Jul 17, 2017
Interest Waning for Government Subsidized Corn Auctions in Brazil
Author: Michael Cordonnier/Soybean & Corn Advisor, Inc.
The Brazilian government has conducted a series of auctions in recent months aimed at providing the minimum guaranteed price for corn for farmers in the center-west region of Brazil. The minimum price guaranteed for corn in most of Mato Grosso is R$ 16.50 per sack or approximately $2.30 per bushel.
In these auctions the government will subsidize the difference between the current market price in the region and the guaranteed minimum price. In other words, if the local market price is R$ 13.00 per sack ($1.80 per bushel) and the guaranteed minimum is R$ 16.50 per sack ($2.30 per bushel), the government would pay the farmer the difference between the two prices if he sold the corn to an authorized end-user.

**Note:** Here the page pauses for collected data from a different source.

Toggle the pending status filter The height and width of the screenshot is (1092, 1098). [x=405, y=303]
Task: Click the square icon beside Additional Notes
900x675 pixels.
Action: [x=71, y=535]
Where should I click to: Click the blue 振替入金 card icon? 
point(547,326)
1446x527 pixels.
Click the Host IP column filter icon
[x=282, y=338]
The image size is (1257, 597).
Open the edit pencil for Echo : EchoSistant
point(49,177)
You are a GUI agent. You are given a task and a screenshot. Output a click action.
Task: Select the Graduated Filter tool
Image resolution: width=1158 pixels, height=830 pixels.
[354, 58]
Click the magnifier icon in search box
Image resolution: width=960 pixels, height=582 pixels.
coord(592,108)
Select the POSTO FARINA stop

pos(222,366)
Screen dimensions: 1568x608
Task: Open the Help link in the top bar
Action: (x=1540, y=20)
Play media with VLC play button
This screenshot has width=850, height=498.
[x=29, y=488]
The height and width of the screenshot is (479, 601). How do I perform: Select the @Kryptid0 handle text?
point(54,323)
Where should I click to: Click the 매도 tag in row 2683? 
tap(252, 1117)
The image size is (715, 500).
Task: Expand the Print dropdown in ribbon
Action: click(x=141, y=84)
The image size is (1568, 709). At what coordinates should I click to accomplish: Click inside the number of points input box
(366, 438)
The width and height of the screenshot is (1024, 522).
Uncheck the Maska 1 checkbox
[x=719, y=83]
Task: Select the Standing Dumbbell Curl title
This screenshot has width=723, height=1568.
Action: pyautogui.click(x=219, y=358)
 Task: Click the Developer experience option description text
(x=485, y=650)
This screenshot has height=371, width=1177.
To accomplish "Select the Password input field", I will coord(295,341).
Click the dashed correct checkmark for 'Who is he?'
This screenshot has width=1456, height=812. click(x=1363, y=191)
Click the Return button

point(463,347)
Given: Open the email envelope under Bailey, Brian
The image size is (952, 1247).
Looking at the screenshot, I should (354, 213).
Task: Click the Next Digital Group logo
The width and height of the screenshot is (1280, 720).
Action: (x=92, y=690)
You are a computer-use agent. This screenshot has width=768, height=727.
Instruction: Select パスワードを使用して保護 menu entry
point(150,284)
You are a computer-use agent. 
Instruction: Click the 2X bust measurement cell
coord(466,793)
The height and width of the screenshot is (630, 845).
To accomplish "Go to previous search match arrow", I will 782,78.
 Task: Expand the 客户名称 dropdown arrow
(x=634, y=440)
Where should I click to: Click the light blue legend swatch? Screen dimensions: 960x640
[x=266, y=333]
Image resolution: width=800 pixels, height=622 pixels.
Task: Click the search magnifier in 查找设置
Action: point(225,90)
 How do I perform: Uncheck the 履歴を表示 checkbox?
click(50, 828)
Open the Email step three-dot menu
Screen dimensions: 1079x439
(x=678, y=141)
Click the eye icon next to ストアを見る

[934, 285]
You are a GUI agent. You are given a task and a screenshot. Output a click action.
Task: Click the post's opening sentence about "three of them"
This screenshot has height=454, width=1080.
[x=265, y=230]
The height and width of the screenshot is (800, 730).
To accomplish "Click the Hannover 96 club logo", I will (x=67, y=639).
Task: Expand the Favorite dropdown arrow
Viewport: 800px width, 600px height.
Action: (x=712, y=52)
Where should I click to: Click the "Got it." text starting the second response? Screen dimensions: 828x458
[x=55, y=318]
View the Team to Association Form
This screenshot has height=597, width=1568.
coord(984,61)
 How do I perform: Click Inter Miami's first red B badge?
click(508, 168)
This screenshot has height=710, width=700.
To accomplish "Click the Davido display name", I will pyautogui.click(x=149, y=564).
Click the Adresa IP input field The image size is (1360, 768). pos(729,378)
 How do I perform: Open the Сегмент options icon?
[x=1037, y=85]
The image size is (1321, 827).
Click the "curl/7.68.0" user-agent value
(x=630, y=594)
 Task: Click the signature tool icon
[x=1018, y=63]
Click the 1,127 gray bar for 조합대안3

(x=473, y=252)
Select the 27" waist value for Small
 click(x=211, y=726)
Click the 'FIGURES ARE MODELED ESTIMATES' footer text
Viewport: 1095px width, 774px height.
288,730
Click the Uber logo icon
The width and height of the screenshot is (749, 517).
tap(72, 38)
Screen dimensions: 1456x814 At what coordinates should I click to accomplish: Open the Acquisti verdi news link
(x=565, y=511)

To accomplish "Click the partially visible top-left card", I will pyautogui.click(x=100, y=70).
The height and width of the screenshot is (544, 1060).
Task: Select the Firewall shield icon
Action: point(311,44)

When the corn auctions started a couple of months ago, the interest was high because international corn prices were low because there was not yet a concern about adverse weather in the U.S. In the more recent auctions, interest has waned due to increasing corn prices resulting from hot and dry weather in the western Corn Belt and the possibility that prices may strengthen going forward.
The most recent auction was held last Thursday, July 13th, and Brazilian farmers showed very little interest in committing their corn to the program. Conab's Prepo's auction on July 13th was for 880,000 tons of corn in Mato Grosso, Mato Grosso do Sul, and Goias, but they only managed to subsidize 12% of the offering. Conab's Pep auction was for 320,000 tons of corn in the same three states, but the results were even more disappointing at just 5%.
If a farmer participates in a Prepo auction, in order to receive the subsidized corn price, they have a limited period of time to sell their corn to an authorized end user. They must sell the corn to one of the following end users: poultry producers, hog producers, cattle feedlots, egg producers, fish farms, feed manufactures, food manufactures, or commercial interest that will in turn sell to an authorized end-user. The subsidized corn is not allowed to enter the export market.
Farmers generally have about ten days to make the sale and then request the difference between the local market price and the minimum price guaranteed by the government. One of the problems with this program is that it can take many months before farmers receive their payment from the government.
In the last Pep auction conducted in Goias on July 6th, farmers only received a subsidy of R$ 0.48 per sack ($0.07 per bushel), which hardly justified the time and effort to participate in the process. Farmers generally only participate in these programs when they feel the market price will not exceed the guaranteed minimum price any time soon.
The entire government subsidy program is designed to aid the marketing of 9 million tons of corn, which is only a small part of the 96.0 million tons Conab is estimating for the 2016/17 Brazilian corn crop.